Painting with tools from nature
Becoming the cave painter
This activity will give you a small taste of how ancient cave painters would have gone about leaving their mark. You too will be creating images of animal forms, using a palette of limited colours, and attempting to capture their essential elements through shape, texture, line and pattern.
To the Teacher
Collect good source material – photographs (not artists’ drawings or cartoons) of a wide range of animals. An even better alternative is to visit a zoo, where students can draw and sketch while looking at the live animals.
Paints should be prepared beforehand, and decanted into containers that two or three can share.

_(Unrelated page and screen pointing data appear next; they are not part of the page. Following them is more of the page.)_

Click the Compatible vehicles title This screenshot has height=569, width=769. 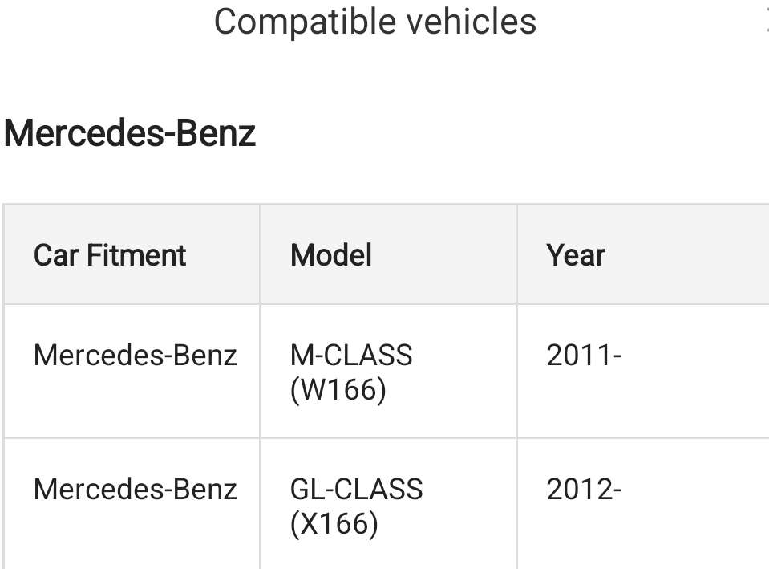[375, 22]
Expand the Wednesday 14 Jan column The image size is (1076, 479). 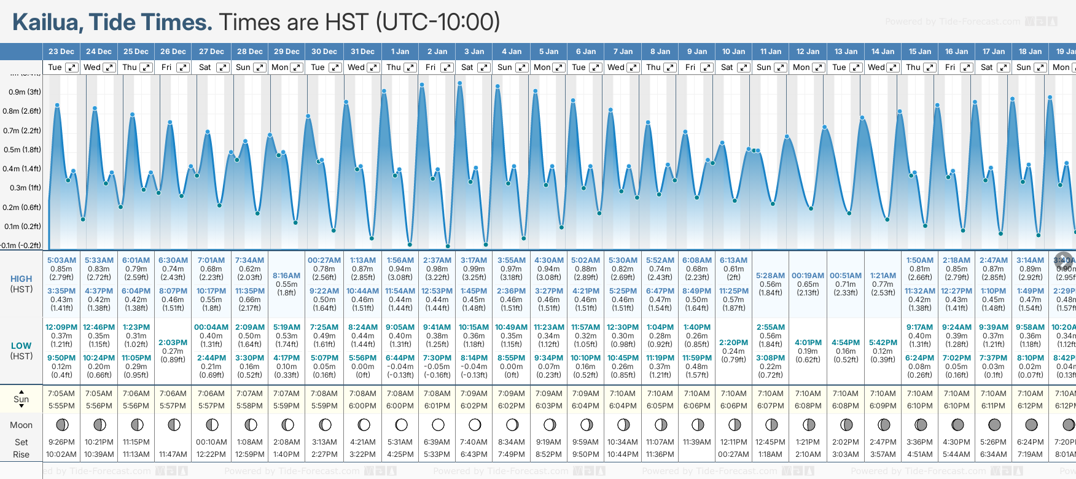tap(893, 68)
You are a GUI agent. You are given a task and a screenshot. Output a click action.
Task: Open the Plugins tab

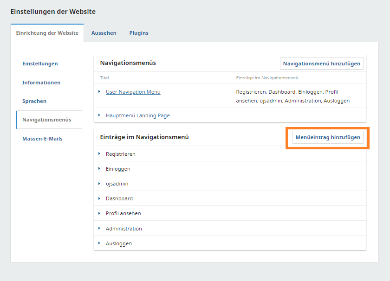point(139,33)
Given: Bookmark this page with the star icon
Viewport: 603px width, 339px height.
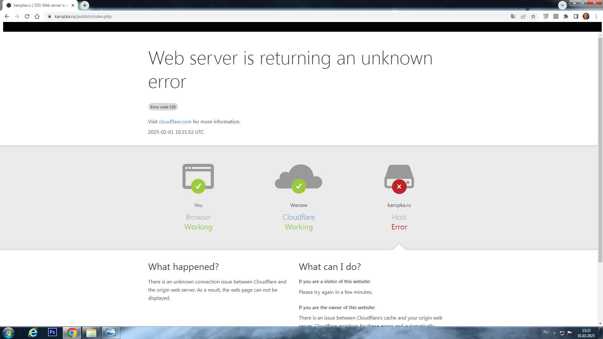Looking at the screenshot, I should tap(533, 16).
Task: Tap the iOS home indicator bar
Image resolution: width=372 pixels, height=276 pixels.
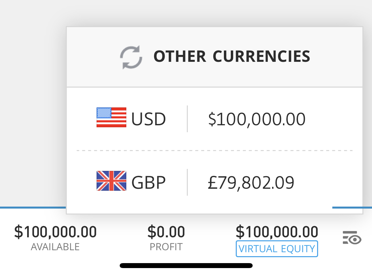Action: [186, 265]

Give yourself and your learners a few days before you begin, to collect sticks, leaves, feathers etc. to draw and paint with.
You will need:
Brown paper sheets, for each learner – as large as possible
Photographic source material (such as National Geographic magazines or other photographic sources, wildlife magazines, travel brochures, books, postcards, with photographs of a range of different animals (not artists’ renderings of animals)
AND/ OR
A zoo visit, allowing plenty of time for drawing a number of different animals
Sticks from shrubs and trees
Leaves and grasses
Feathers – a variety from large to fine
Mixed paint, in ‘earth’ colours: blacks, browns, yellow ochres, earthy reds, white
Masking tape
If you are sketching at the
zoo, your sketches might include both drawing and some
notes to yourself, describing textures or colours, for example, to remind yourself later. Look at hair or fur, the animal’s markings, the shape of its snout and ears, the way it seems to hold its head. Enjoy the process and capture your animal’s qualities quickly.
Once you have gathered your source material – whether photographs or sketches made at the zoo – you can begin your painting.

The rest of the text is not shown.